Short exercise -> Rewrite the rows from the line containing "This screenshot has width=800, height=489." through the end of the rows, replacing "screenshot" with "screen capture" and leaving everything else unchanged. Omit the pictures from your answer.

Data records ->
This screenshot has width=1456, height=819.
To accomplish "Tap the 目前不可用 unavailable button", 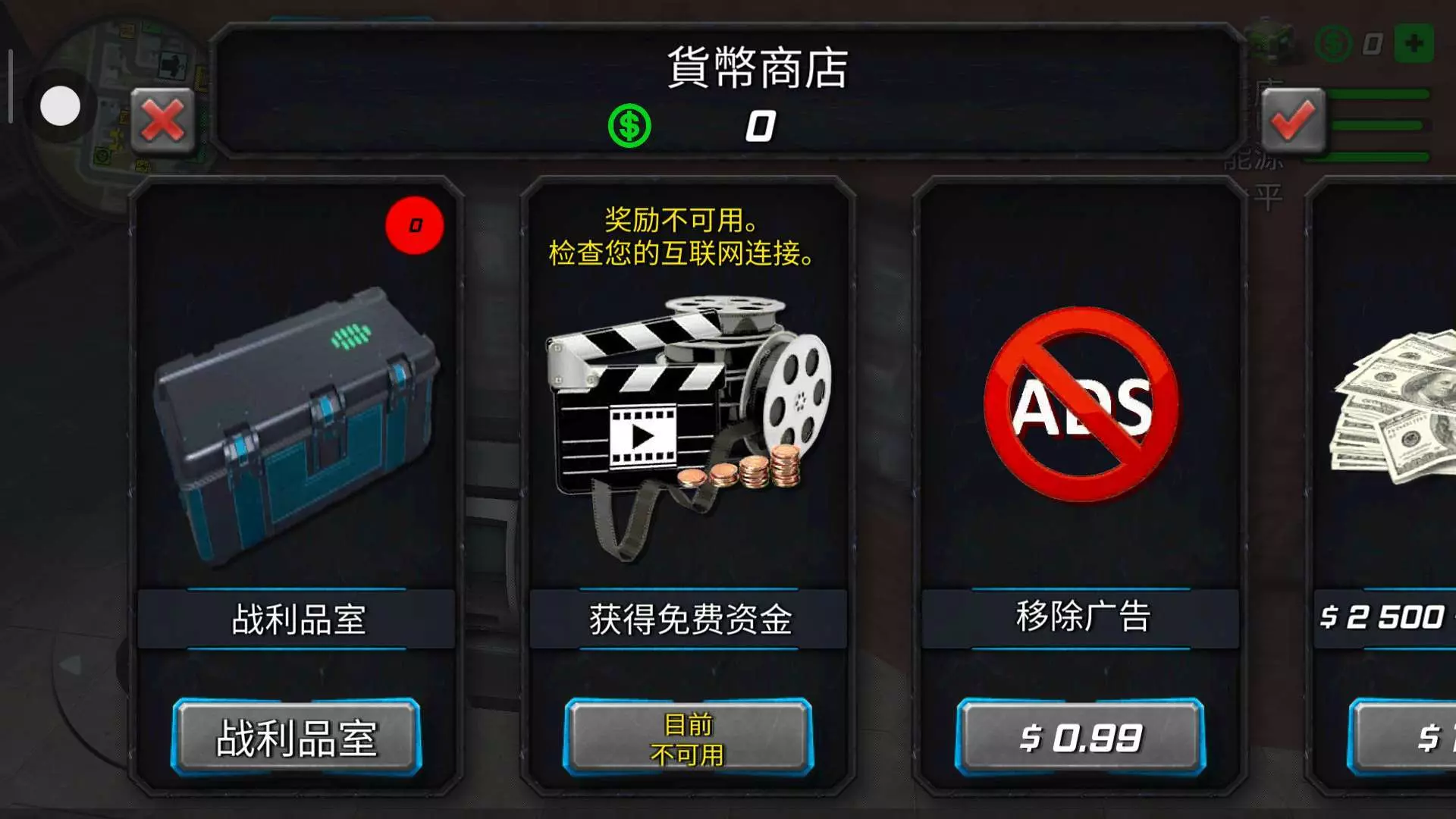I will point(689,738).
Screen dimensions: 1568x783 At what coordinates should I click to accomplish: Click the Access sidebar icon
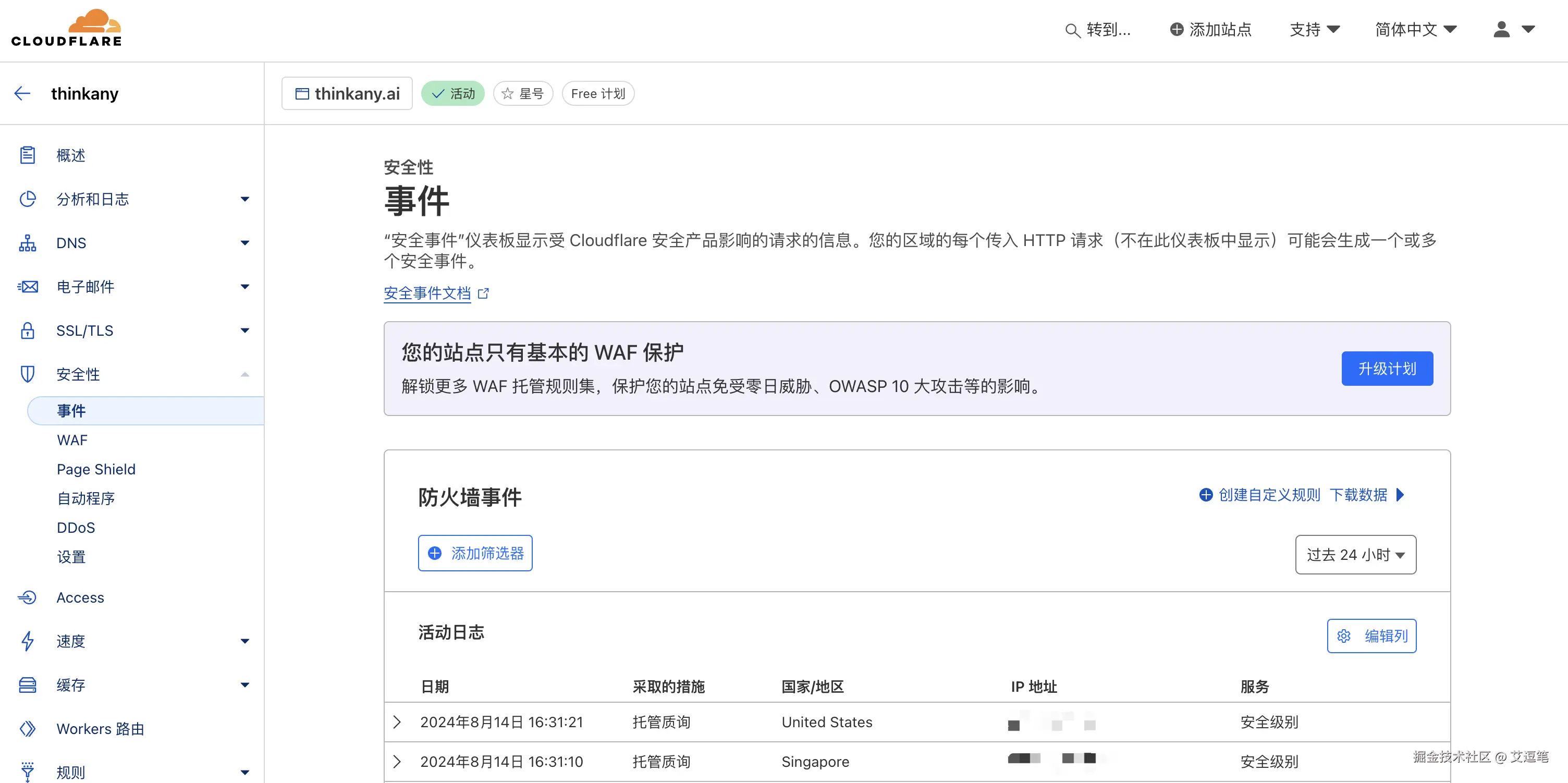point(28,597)
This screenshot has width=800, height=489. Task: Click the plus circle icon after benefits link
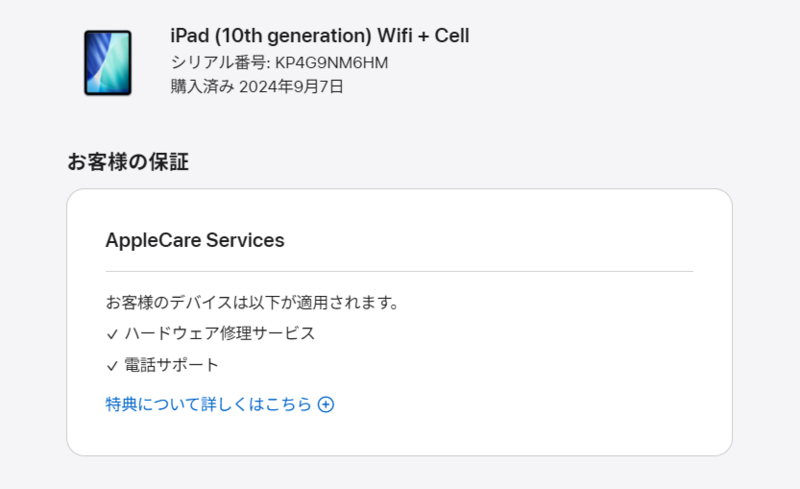tap(325, 405)
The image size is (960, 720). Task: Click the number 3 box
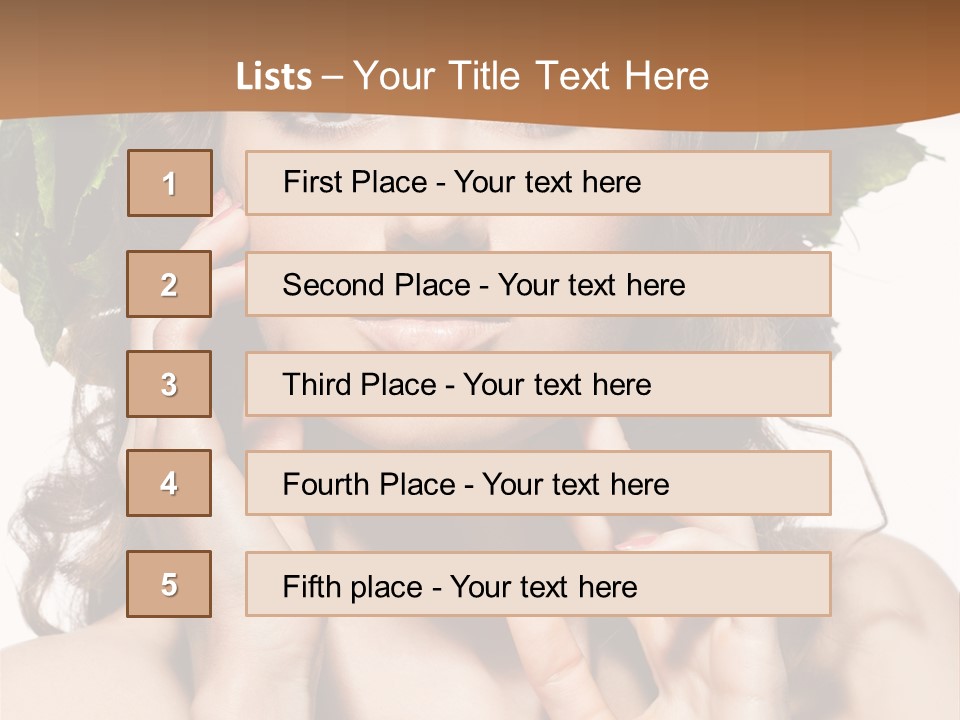(169, 384)
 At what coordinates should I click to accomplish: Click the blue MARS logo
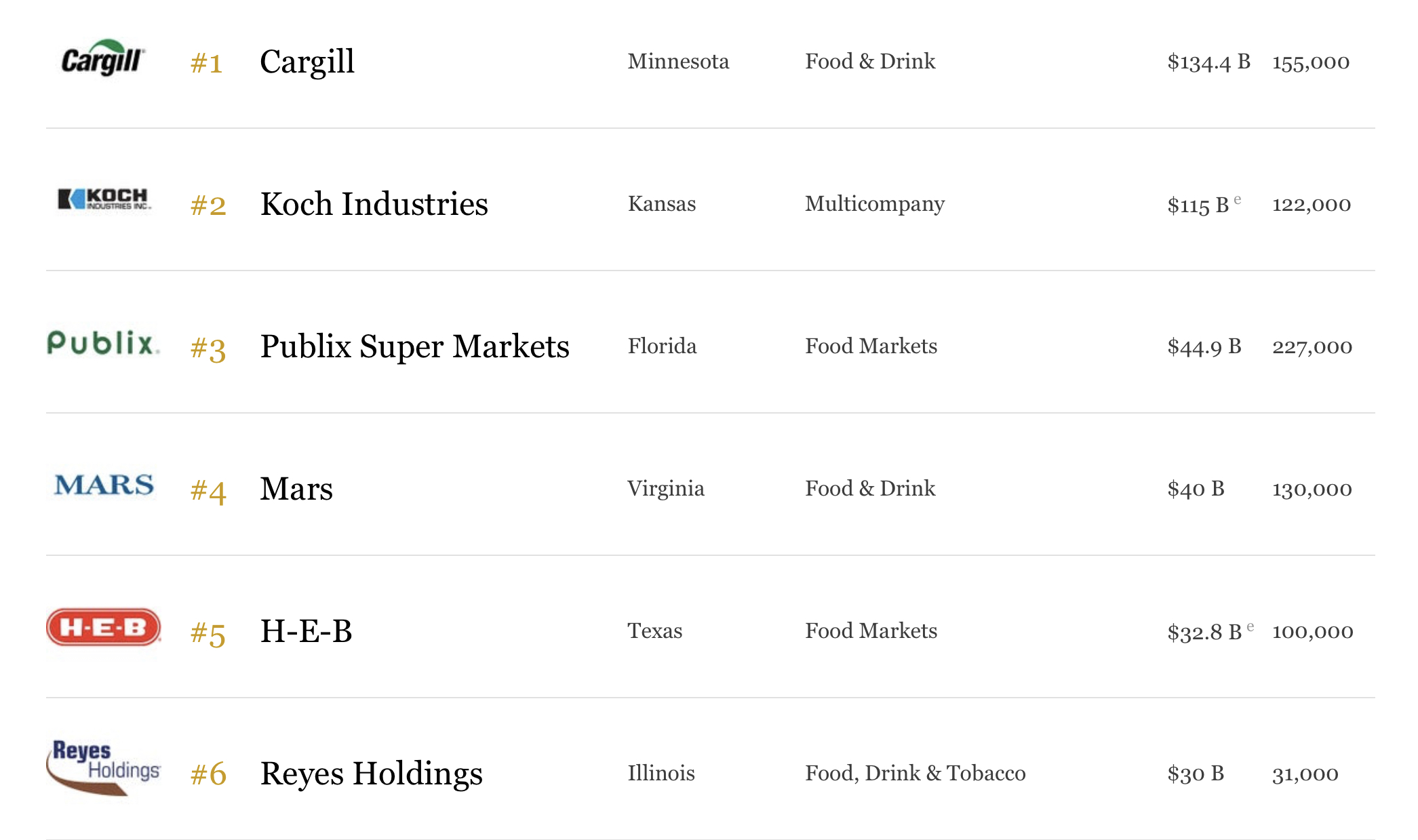pyautogui.click(x=104, y=485)
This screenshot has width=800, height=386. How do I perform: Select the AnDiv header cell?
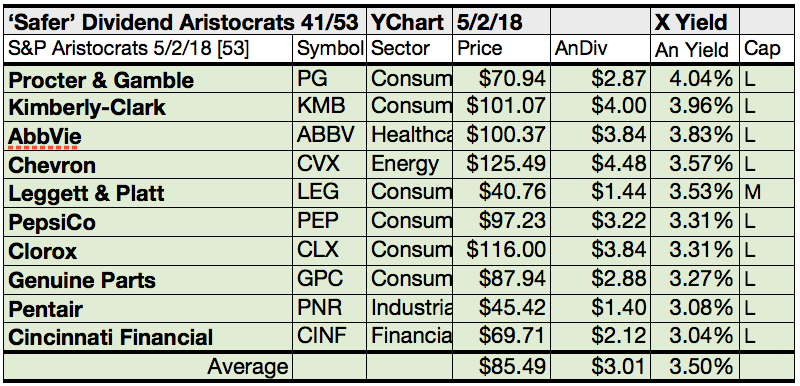[601, 49]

Correct result ->
This screen capture has width=800, height=489. Task: Click the plus circle icon after benefits link
tap(325, 405)
The image size is (960, 720). Task: Click the number 3 box
(169, 384)
 At what coordinates should I click to accomplish: Click the blue MARS logo
pyautogui.click(x=104, y=485)
This screen capture has width=800, height=386. How do I perform: Select the AnDiv header cell?
[601, 49]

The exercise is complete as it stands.